Início Distrito Federal TRE nega inelegibilidade de Celina e manda apagar posts

TRE nega inelegibilidade de Celina e manda apagar posts

Da redação

Decisão aponta que publicações distorceram fatos ao sugerir impedimento eleitoral da governadora

O Tribunal Regional Eleitoral do Distrito Federal determinou a remoção de publicações que associavam a governadora Celina Leão à inelegibilidade, ao analisar representação apresentada pelo Partido Progressistas. A decisão foi tomada em 25 de abril, após o tribunal identificar indícios de desinformação nas postagens divulgadas em rede social.

Segundo o relator, desembargador João Egmont Leôncio Lopes, o conteúdo atribuiu à governadora uma suposta derrota judicial com impacto direto em sua elegibilidade. O magistrado destacou que o cenário jurídico atual não confirma essa interpretação, pois não há condenação criminal nem decisão que declare inelegibilidade.

A decisão aponta que Celina Leão foi absolvida pela 8ª Vara Criminal de Brasília e que o andamento posterior do caso trata apenas de uma questão processual.

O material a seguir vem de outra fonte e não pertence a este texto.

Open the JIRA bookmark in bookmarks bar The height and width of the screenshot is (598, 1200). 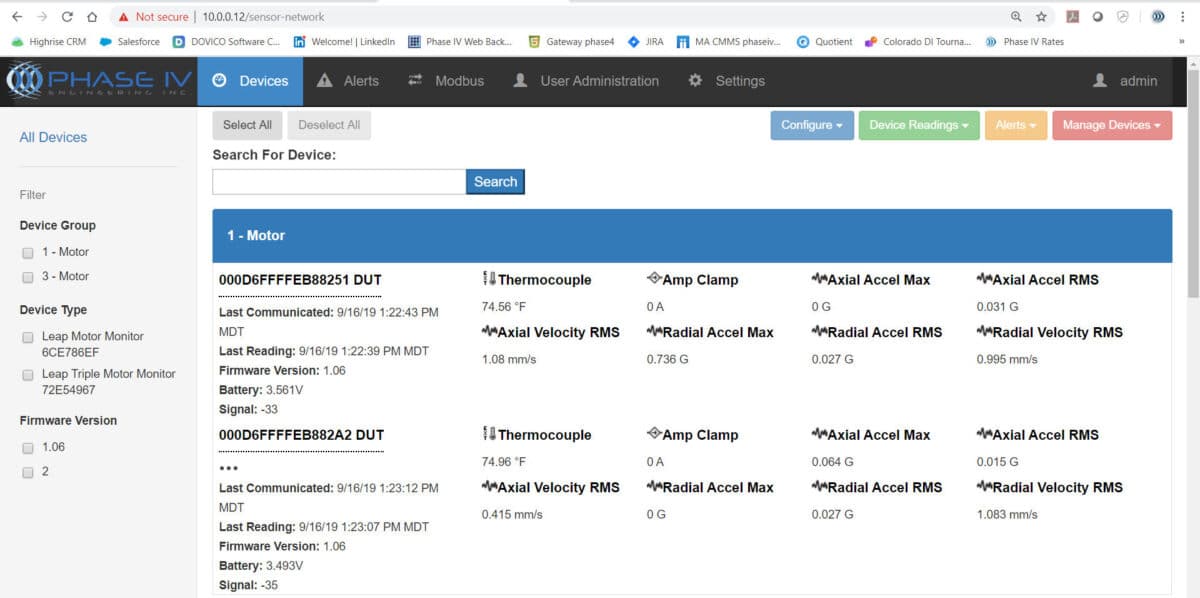[x=646, y=42]
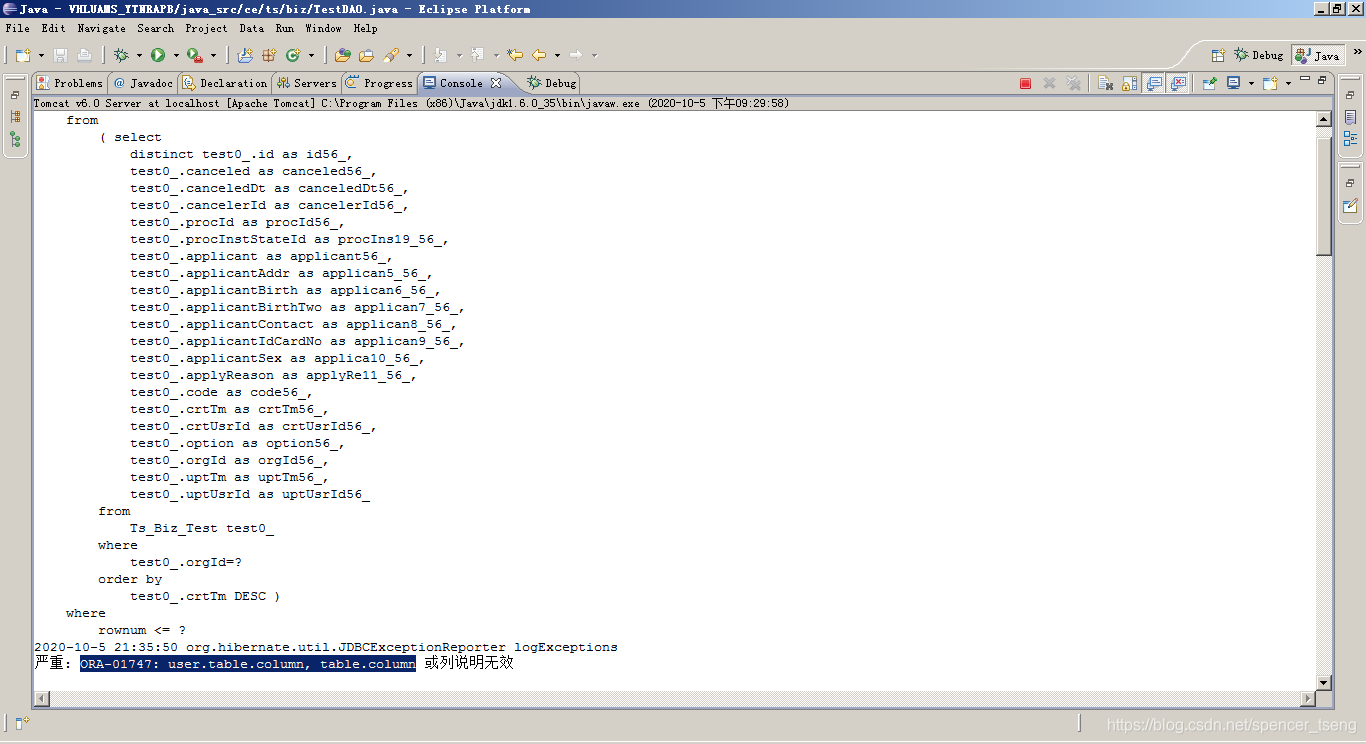This screenshot has width=1366, height=744.
Task: Launch the app with the Debug bug icon
Action: [x=122, y=55]
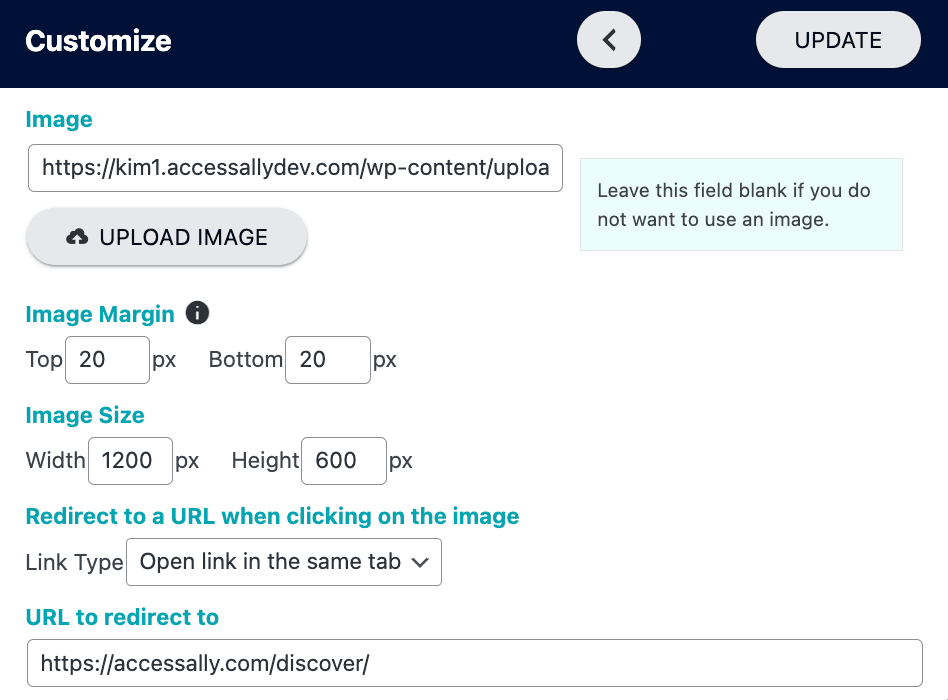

O julgamento mencionado nas postagens refere-se a uma decisão que transferiu a análise do recurso para outro órgão, sem examinar o mérito da ação.

O tribunal entendeu que expressões como “Celina inelegível” podem induzir o eleitor a erro ao sugerir um impedimento jurídico inexistente. Também foi considerado que o conteúdo tem potencial de influenciar a percepção pública sobre a participação da governadora nas eleições de 2026.

Com base nesses elementos, o TRE determinou a retirada das publicações em até 24 horas e proibiu a republicação de conteúdo semelhante. Em caso de descumprimento, foi fixada multa de R$ 3 mil por hora, além da possibilidade de remoção direta pela plataforma responsável.

A decisão também ressalta que a liberdade de expressão não abrange a divulgação de informações consideradas inverídicas ou fora de contexto quando há risco à integridade do processo eleitoral. O caso segue em análise, com prazo para apresentação de defesa e acompanhamento do Ministério Público Eleitoral.